_Assigned task:_ Exactly the lines from the top of the records below through the one containing "Task: Click the 汇报管理 menu icon" must be set down, with no line added or dropped.

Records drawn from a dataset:

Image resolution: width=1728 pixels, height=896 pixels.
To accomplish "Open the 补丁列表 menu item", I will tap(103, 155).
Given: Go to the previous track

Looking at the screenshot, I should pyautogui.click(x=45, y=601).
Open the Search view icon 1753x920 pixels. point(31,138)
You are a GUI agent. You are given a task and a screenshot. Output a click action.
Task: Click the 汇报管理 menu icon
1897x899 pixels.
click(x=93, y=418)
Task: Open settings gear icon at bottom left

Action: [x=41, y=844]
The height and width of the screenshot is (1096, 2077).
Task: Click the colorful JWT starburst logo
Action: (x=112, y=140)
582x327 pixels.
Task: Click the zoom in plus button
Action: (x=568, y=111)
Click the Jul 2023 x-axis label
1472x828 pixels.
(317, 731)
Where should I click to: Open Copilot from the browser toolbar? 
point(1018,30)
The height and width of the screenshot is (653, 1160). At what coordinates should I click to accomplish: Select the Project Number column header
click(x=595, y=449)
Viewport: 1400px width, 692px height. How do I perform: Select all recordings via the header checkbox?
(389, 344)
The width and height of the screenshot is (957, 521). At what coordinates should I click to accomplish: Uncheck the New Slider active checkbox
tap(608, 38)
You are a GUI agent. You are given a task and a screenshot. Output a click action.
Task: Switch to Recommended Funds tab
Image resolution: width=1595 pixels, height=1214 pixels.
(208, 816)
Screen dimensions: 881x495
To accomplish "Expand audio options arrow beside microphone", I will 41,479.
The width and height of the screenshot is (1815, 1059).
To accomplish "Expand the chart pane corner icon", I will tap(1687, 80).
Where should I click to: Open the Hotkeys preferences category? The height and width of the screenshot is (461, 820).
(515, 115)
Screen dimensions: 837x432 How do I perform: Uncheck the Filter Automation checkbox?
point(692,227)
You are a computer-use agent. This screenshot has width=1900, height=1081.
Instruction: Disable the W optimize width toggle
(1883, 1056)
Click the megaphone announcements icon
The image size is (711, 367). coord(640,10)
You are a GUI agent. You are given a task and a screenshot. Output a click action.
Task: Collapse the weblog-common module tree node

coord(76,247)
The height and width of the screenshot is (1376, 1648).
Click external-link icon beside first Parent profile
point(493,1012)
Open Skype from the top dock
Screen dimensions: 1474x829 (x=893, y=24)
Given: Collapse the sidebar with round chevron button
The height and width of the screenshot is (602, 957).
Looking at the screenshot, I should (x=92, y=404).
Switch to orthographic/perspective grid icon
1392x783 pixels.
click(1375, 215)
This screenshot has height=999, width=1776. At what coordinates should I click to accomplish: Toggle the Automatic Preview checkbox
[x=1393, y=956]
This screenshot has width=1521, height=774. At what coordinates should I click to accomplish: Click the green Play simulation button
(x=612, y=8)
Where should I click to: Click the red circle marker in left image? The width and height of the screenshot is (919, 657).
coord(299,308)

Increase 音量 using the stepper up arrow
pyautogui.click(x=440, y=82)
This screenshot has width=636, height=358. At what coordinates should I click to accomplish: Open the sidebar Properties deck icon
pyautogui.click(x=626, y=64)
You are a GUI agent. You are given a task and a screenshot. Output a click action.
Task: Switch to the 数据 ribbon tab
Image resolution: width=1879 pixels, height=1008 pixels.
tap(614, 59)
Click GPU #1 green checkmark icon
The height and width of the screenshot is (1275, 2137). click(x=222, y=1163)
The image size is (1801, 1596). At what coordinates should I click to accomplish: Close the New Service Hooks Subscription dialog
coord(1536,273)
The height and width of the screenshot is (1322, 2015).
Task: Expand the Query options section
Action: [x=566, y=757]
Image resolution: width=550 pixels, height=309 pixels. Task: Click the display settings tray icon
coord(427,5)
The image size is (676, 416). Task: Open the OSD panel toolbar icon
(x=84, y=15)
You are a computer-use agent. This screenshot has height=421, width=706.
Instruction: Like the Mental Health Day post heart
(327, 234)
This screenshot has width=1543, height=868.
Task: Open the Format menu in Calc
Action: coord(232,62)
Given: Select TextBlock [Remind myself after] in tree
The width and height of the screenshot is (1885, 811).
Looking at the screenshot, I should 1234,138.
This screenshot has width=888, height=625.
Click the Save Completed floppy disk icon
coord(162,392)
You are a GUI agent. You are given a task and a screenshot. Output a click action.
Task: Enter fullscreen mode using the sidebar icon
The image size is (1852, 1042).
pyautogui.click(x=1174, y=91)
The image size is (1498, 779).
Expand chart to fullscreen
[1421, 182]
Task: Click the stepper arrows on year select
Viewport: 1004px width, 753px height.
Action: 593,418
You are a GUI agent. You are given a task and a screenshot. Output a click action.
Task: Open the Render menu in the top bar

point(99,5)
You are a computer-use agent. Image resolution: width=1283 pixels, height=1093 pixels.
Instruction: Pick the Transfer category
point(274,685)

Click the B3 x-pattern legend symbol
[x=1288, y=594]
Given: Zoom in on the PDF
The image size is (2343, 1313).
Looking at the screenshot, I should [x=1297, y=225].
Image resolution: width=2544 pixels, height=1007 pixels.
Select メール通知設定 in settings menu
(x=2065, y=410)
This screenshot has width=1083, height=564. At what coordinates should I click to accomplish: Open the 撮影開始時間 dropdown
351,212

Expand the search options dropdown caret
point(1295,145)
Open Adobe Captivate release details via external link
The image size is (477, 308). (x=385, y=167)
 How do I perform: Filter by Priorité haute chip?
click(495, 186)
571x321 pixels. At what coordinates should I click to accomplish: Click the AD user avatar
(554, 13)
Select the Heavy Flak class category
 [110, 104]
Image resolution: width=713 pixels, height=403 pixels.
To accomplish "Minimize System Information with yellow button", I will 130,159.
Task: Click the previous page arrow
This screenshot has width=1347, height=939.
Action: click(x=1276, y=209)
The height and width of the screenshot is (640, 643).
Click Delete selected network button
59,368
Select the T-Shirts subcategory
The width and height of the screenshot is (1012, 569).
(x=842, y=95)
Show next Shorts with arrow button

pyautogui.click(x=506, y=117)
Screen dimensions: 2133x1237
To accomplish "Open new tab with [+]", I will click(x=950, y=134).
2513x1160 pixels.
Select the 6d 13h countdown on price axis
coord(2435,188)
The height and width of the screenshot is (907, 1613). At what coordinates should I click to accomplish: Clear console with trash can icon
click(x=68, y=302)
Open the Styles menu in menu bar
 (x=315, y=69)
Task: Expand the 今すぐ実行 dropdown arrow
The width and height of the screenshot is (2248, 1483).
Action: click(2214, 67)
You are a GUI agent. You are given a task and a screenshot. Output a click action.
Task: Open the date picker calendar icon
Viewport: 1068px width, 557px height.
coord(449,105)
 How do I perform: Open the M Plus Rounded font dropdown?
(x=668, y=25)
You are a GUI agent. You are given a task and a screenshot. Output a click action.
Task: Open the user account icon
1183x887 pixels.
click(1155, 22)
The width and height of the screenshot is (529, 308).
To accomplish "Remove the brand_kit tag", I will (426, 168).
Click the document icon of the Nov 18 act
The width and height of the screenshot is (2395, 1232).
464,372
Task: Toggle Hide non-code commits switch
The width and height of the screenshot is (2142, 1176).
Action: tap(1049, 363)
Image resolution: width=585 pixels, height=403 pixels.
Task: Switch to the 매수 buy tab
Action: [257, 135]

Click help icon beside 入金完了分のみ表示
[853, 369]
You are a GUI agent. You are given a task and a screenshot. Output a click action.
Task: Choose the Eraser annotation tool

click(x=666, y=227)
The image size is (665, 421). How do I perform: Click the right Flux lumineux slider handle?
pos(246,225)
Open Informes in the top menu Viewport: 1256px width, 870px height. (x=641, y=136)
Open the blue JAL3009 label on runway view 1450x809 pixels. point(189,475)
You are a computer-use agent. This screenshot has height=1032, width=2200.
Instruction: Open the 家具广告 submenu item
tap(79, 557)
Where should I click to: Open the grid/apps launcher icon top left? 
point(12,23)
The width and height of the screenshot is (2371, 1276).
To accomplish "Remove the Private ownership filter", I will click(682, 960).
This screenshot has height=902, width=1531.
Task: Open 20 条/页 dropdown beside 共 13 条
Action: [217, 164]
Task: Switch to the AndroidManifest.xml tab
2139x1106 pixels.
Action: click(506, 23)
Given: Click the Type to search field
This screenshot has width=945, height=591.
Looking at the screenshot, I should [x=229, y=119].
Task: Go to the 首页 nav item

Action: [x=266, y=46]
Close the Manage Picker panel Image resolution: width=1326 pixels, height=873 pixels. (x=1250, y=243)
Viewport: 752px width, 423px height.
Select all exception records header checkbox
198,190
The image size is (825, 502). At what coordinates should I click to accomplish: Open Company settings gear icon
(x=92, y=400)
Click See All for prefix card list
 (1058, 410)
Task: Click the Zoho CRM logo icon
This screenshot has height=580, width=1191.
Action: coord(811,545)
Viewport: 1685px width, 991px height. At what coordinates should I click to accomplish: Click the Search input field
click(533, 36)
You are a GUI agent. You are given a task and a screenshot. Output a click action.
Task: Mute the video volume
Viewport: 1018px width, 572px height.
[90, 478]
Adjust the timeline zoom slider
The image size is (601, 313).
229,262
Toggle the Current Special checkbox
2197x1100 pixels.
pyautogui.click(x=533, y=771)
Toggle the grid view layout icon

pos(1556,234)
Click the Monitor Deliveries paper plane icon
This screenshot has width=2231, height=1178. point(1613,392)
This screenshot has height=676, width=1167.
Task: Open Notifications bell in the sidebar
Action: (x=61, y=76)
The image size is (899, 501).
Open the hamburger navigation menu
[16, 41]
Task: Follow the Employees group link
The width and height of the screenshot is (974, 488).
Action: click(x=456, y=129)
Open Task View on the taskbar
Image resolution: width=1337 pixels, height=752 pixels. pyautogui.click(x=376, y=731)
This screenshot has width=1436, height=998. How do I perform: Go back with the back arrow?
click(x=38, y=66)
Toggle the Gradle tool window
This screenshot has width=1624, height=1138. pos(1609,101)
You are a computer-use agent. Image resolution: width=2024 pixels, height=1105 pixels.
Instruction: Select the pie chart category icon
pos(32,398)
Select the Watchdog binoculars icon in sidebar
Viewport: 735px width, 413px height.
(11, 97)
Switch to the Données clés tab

_Result for this task:_
Image resolution: width=1728 pixels, height=896 pixels.
To accomplish "Open the 补丁列表 menu item", I will tap(103, 155).
Given: Go to the previous track

Looking at the screenshot, I should pyautogui.click(x=45, y=601).
Open the Search view icon 1753x920 pixels. point(31,138)
You are a GUI agent. You are given a task and a screenshot. Output a click action.
Task: Click the 汇报管理 menu icon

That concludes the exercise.